DB2’s optimizer generally does a good job of achieving the best possible performance for your SQL applications. However, normal RUNSTATS don’t always provide the data necessary to choose the best access path. DB2 Version 8 uses column distribution statistics effectively, as Tom Moulder explained in his August/September z/Journal article, “The Most Important Feature in DB2 Version 8.” This article will go into greater detail about the difficult trade-off between RUNSTATS costs and their benefits, as well as the pitfalls in data retrieval and maintenance. You should consider getting distribution statistics, but be sure to keep them tidy and useful.
Column Distribution Statistics
In database tables, some value combinations occur more frequently than others. Column distribution statistics are a means of quantifying this kind of “data skew” as the frequency of certain value combinations. In DB2 V8, you can get this information by specifying the COLGROUP option for RUNSTATS, whereas older versions only allowed FREQVAL specifications (for leading column groups of an index) or the use of the DSTATS. DSTATS has been available since DB2 V5 and is available as a free download from IBM at ftp://www.redbooks.ibm.com/redbooks/dstats/.
When you’re binding or preparing dynamic SQL, the DB2 optimizer figures out an access path based on the estimated costs of different access methods. For single table SELECTs, choices are limited, and though they may be wrong due to skewed statistical data, the extra costs are usually tolerable. When multiple tables are JOINed, data skew may cause serious performance degradation because the optimizer might choose the wrong outer table or join method for the size of the intermediate result set. This happens because the optimizer makes assumptions about the filter factor, which is the proportion of data returned from the evaluation of a predicate. It assumes, for example, the filter factor of an EQUALS predicate would be 1/CARDF.
For correlated columns and skewed data, most predicates have a lower selectiveness; they return more rows than DB2 would expect at that stage of the execution. Typical examples of correlated data are CITY, STATE and ZIPCODE, or FIRSTNAME and GENDER in a customer table. After applying a predicate such as CITY = :hostvar-city, the predicate STATE = :hostvar-state won’t exclude many columns.

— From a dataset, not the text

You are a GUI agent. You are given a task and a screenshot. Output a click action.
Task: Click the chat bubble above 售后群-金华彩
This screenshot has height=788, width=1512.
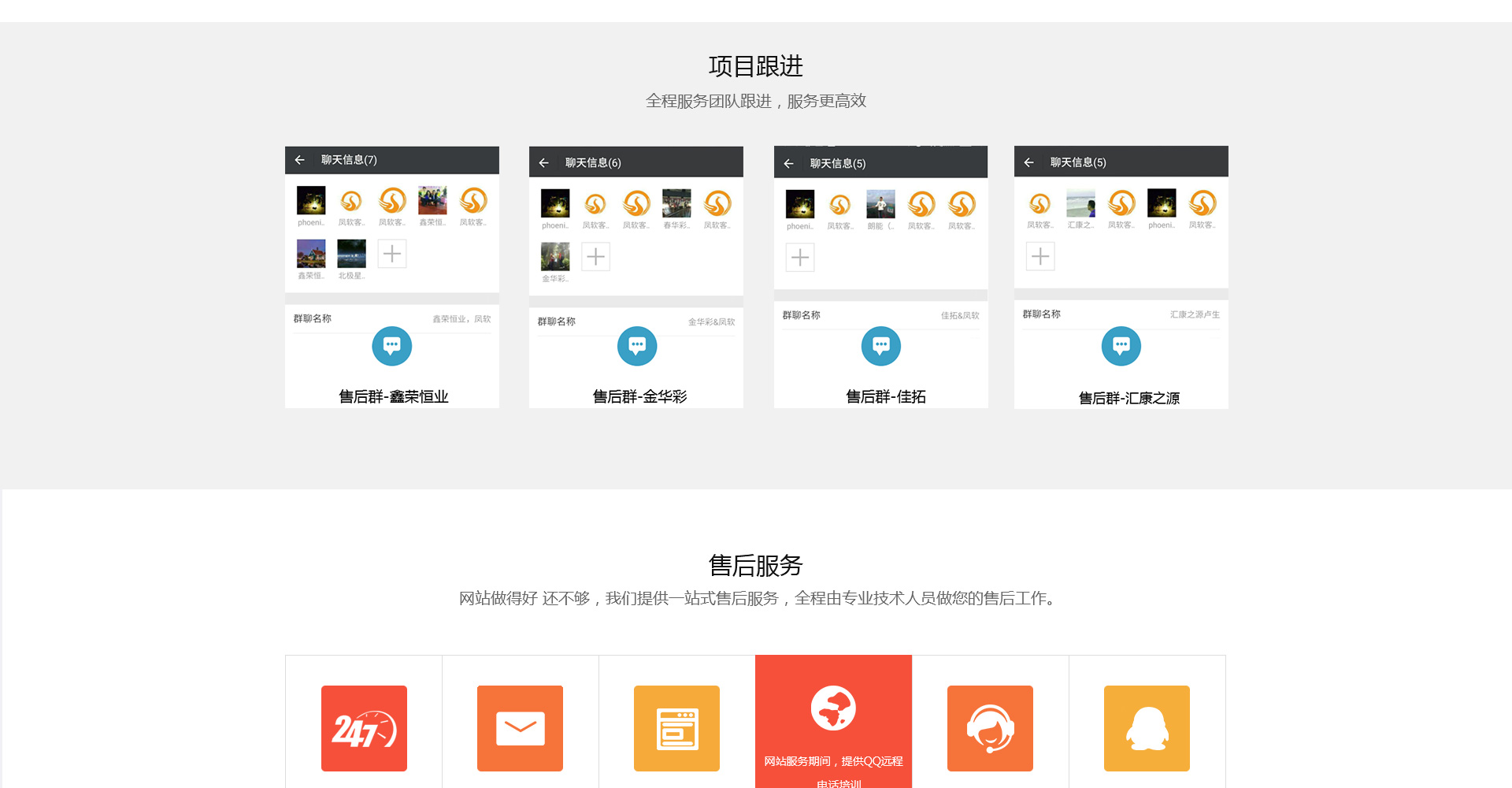[637, 346]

Figure 1 shows the SQL I found on a customer’s production system (slightly modified for anonymity). Figure 2 shows the corresponding EXPLAIN output before and after applying column distribution statistics. In this example, you can see data skew on single columns. While HIGH2KEY could address the special TERM_DATE for a customer account from normal RUNSTATS, the optimizer would still assume that ENTRY_TYPE ‘B’ occurs as often as any other one and plan the access path accordingly. Since a nested loop join is efficient only on small result sets, the access path is changed to a merge scan join that has better characteristics on bigger result sets. The choice of the outer table may or may not be a consequence of the access method, but is less significant with merge scan joins anyway. Further examples and explanations can be found in Tom Moulder’s article.
Deleting Obsolete Statistics
No matter how you gather your distribution statistics, you should know how to get rid of them. Because column correlation statistics are comparatively expensive to create, you might not want to apply your normal maintenance cycle to them. That’s probably why IBM chose not to delete old column distribution statistics when you perform a RUNSTATS without special options. To remove statistics, specify the FREQVAL or COLGROUP options with a COUNT 0 or just delete the obsolete data from SYSCOLDIST. Since it only needs to scan index data in sorted order, RUNSTATS will be faster with the FREQVAL specifications than with the COLGROUP statistics.
When using the COUNT 0 method described above, you should take additional measures after dropping or changing indexes because SYSCOLDIST will still hold data related to the columns that used to be leading index columns. So you might end up with outdated statistics, since those entries aren’t automatically updated or deleted in all cases. (You typically change indexes via a DROP followed by a CREATE statement containing the refined design.) To be sure your statistics remain up-to-date, verify the content of your SYSCOLDIST table after index changes when you use RUNSTATS with FREQVAL.